When you reach the line below that has "This screenshot has width=686, height=311.", start returning lines exactly, and stop after the line that has "Screen dimensions: 1490x478"; skip the pictures.

◆ Given entries ◆
·····

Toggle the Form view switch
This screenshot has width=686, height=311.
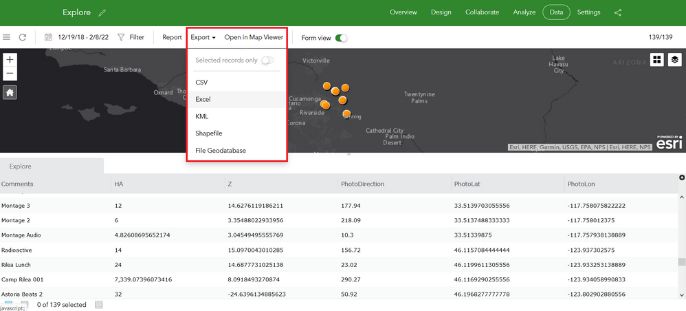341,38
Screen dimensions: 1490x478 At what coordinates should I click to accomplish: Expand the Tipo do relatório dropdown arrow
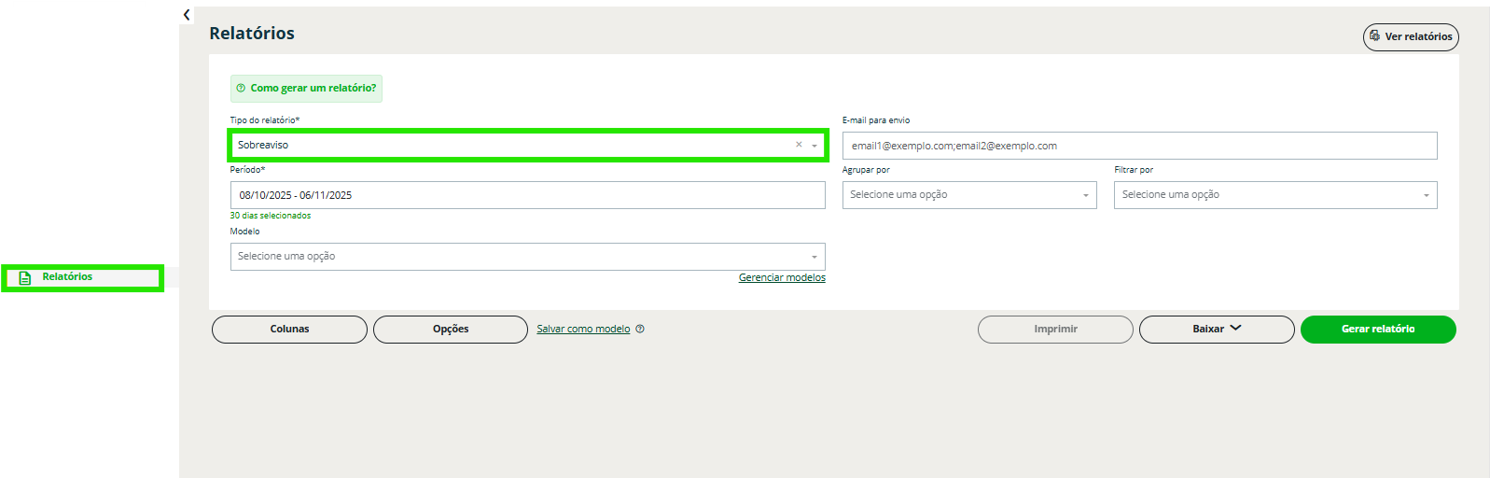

·····

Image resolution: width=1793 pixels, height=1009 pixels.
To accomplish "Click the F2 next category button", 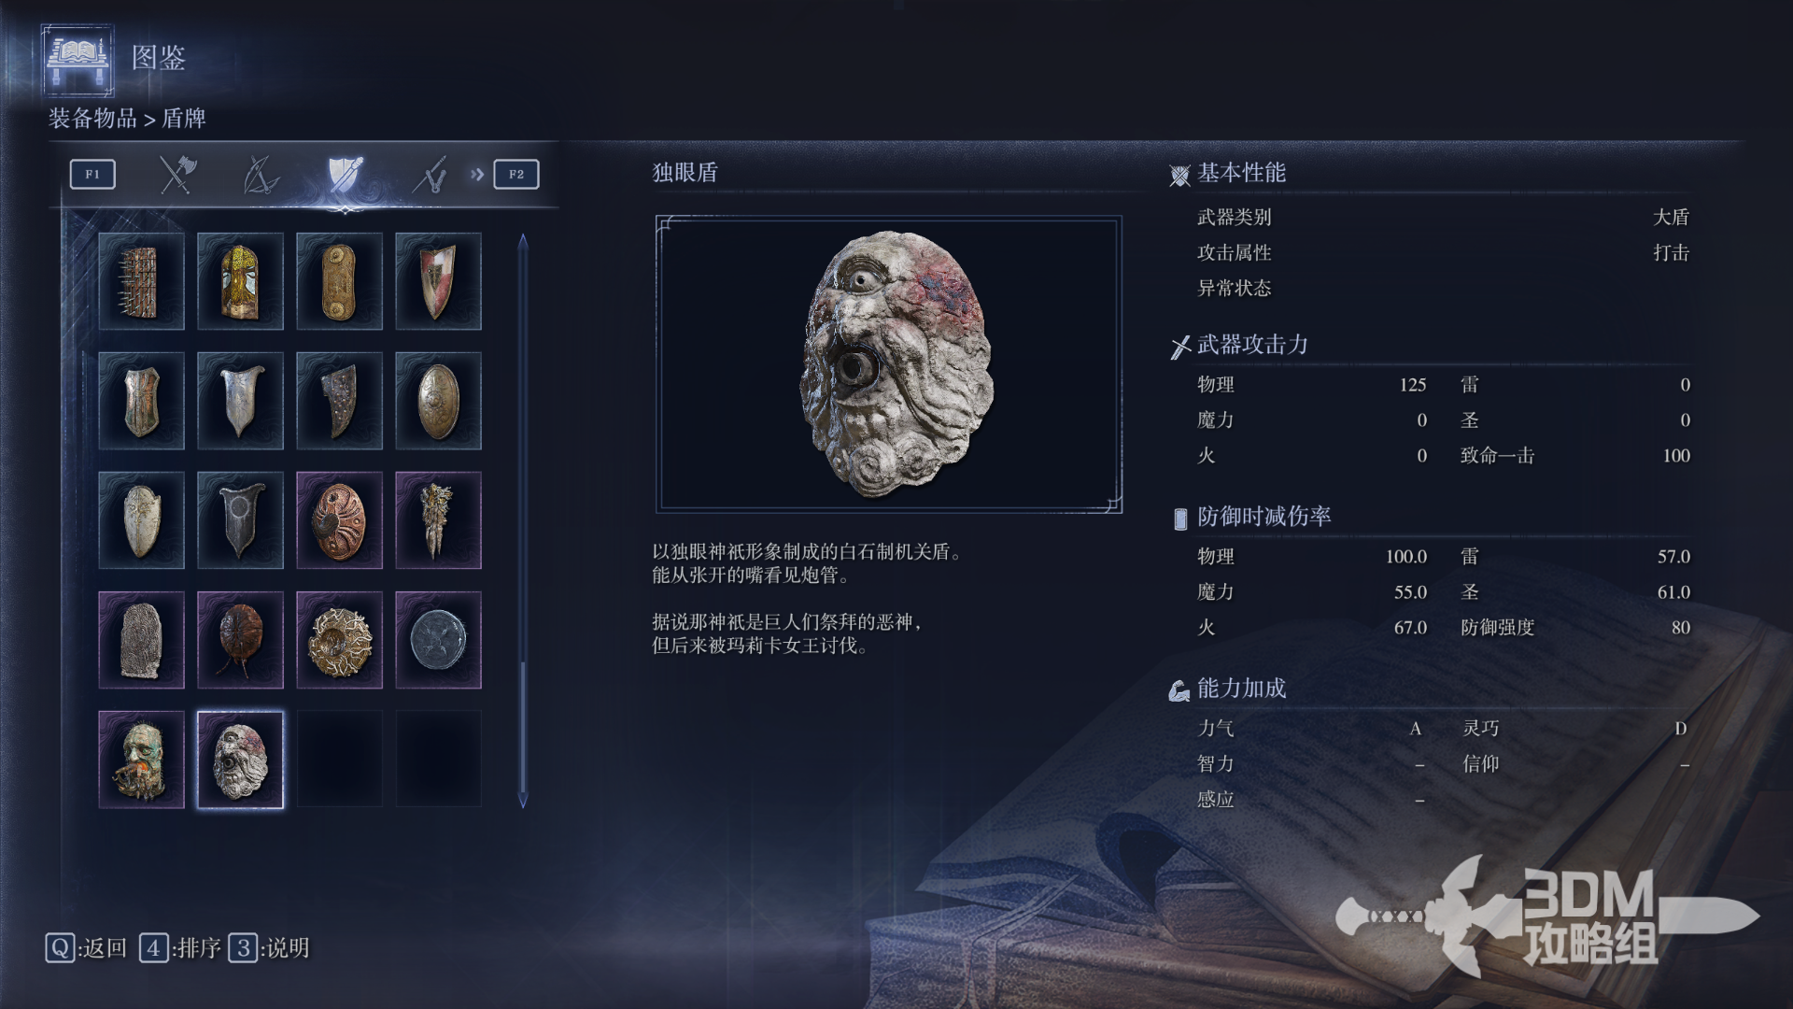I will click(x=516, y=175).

·····

◆ Final answer ◆
This screenshot has width=686, height=311.
341,38
Screen dimensions: 1490x478 At what coordinates should I click to accomplish: Expand the Tipo do relatório dropdown arrow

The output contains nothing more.